Capturing the Light of a Skull

        This course is about light, sound, and time. This specific unit was about light. We learned about eyes, trigonometry, reflection, refraction, light waves, speed of light, waves, and more! We even went on a field experience to an eye doctor's place where they talked to us about the different parts of the eye and how they see light. In this unit, our action project was to make a pinhole camera and take photographs, so that we could explore how light, reflection, and cameras work. 

The way a pinhole camera works is there is a tiny pinhole in the camera which is the only way it should capture any light. The inside of the camera is painted completely black so the light doesn’t reflect and bounce around inside the camera.

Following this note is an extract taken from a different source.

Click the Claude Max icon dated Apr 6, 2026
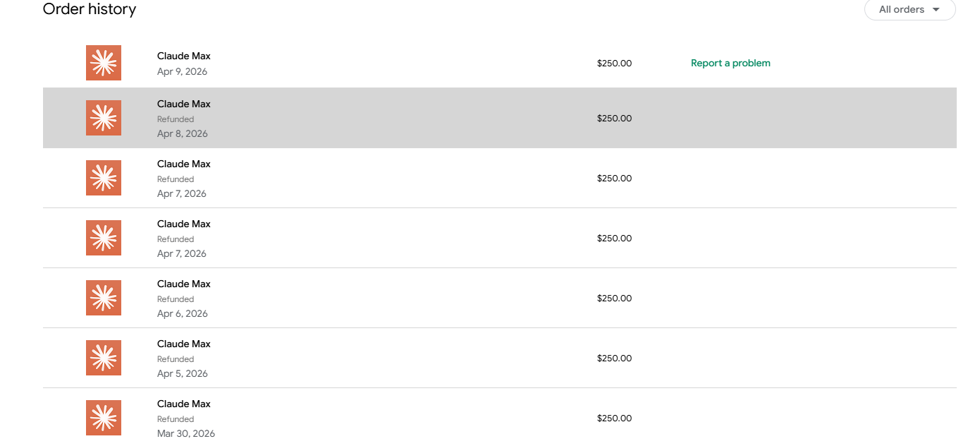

Then later we put light-sensitive paper in the camera so that the light can go through the pinhole and create an image on the paper.

NM "My camera" 2023

NM "Pinhole" 2023

NM "Inside of camera" 2023

For my camera, I used a solid tin cracker container, because I knew it would be the best type of container to keep light out. If there are any light leaks it would mess up my pictures, turning them black. I also painted the inside completely black to stop reflection. Once the inside of the container and top was painted black I cut out a small bit of an aluminum soda can and taped it over where I wanted my pinhole to be. Then I poked a small hole in the center of that piece and through the container, creating the "lens" of the camera. To create the shutter of the camera, I cut out a cardboard flap to tape over the hole. Once our cameras were finished, we headed to Truman college to take our pictures!

 

NM "What I was photographing" 2023

 

NM "Picture set-up" 2023

My camera doesn’t use refraction because refraction is when light bends when hitting another object, but it does stop reflection because of how I have painted the inside of the camera completely black. If it's not all black, light can reflect and bounce around, getting a messed-up image.

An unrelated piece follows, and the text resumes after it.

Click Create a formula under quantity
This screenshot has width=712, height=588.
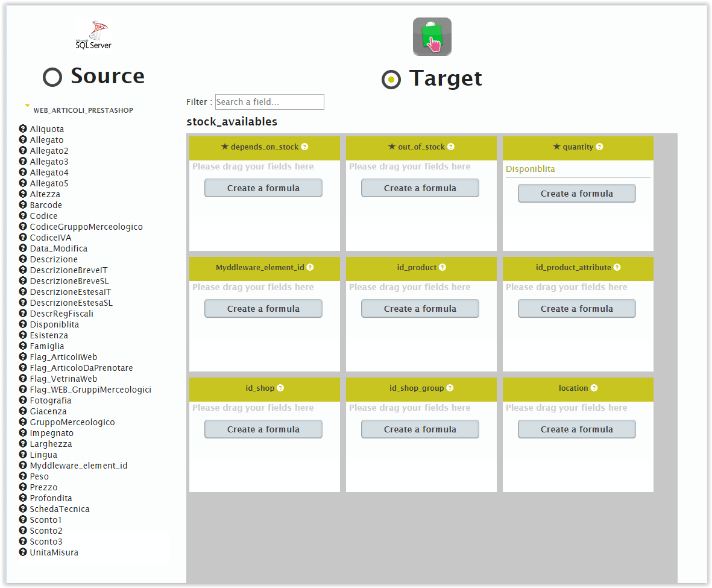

                              NM "Diagram" 2023

We had to do multiple calculations throughout this process, the first this we did was we measured the height of the pinhole to the bottom of the camera, then we measured the height of the object we were photographing, then we measured the distance of the pinhole to the paper, then we finally used this information to calculate how far our object would be from our camera in order to get the whole object in the picture. H1/W1 = H2/W2, 4/7 = 10/W2 = 70/4 = W4/4 = 17.5 (W2), then we subtract W1 from W2, to get the minimum distance the object should be from the camera, which in my case was 10.5 inches. The next calculations we did were finding the hypotenuses of the "triangles". To do that we used the Pythagorean theorem (A^2 + B^2 = C^2). So for the smaller triangle, I plugged everything in getting 7^2 + 4^2 = 65, and the square root of that is 8.06 (first hypotenuse). For the bigger triangle, I plugged everything in getting 17.5^2 + 10^2 = 406.25, and the square root of that is 20.15 (second hypotenuse). Lastly, we calculated the angles of these triangles. I found the thetaθ angle with the inverse tangent, tan^-1(H1/W1) = thetaθ which was tan^-1(4/7) = 29.74, and I found the last angle by subtracting my thetaθ(29.74) from 90, which got me 60.26.

Height of pinhole: 4 (H1)’

Distance from Pinhole to Paper: 7 (W1)

Height of Object: 10 (H2)

Distance between lens and object: 10.5 (x)

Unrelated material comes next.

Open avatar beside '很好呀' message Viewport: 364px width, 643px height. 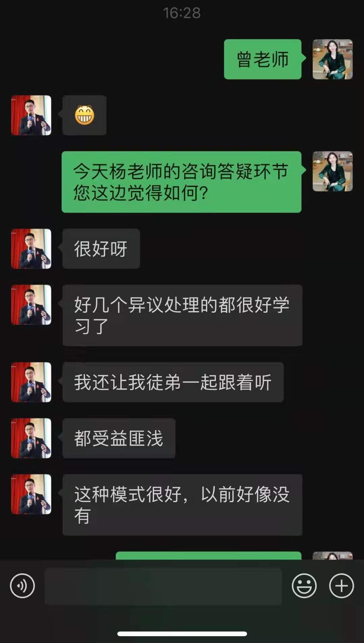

Smaller Hypotenuse: 8.06 (C1)

Larger Hypotenuse: 20.15 (C2)

Angle 1: 29.74 (Theta/θ)

Angle 2: 60.26 (Last angle)

Length of the object to paper: 17.5 (W2)

                      NM "Calculations" 2023

There is a shutter over the pinhole that you must keep closed when you're not taking a picture. When you want to take a picture, you position everything using your calculations and open the shutter for a certain amount of time. For my first photo, my exposure time was 5 minutes, and for my second photo, my exposure time was 7 minutes. When white light hits the object, the color bounces off of the object. The color from the object then goes in through the pinhole of the camera and hits the paper. The paper absorbs the color it has and turns it black, which is why it is a black-and-white image, it’s negative. So all of the areas that didn’t have color are white and all of the areas that did have color are black. My pictures came out really well because I made sure there were no light leaks, I painted the inside completely black and used a solid container, I lined up the pinhole accurately, I used my calculations wisely, and I also had a relatively big camera, so I got bigger images. 

NM "Photo 1" 2023

NM "Photo 2" 2023

I am extremely happy with how my camera and photographs came out. I am very proud of how well I made my camera. Throughout the process of making the camera, I had lots of stress because of how much of a perfectionist's brain I have, I wanted every part of it to be perfect. But I am so glad that my perfectionism paid off in the end because I think my pictures look really cool. I had trouble with the trigonometry calculations at first, but by the end, I got the hang of it and I am proud of myself for that. Overall this has been a really great and fun experience. Thank you for reading my post!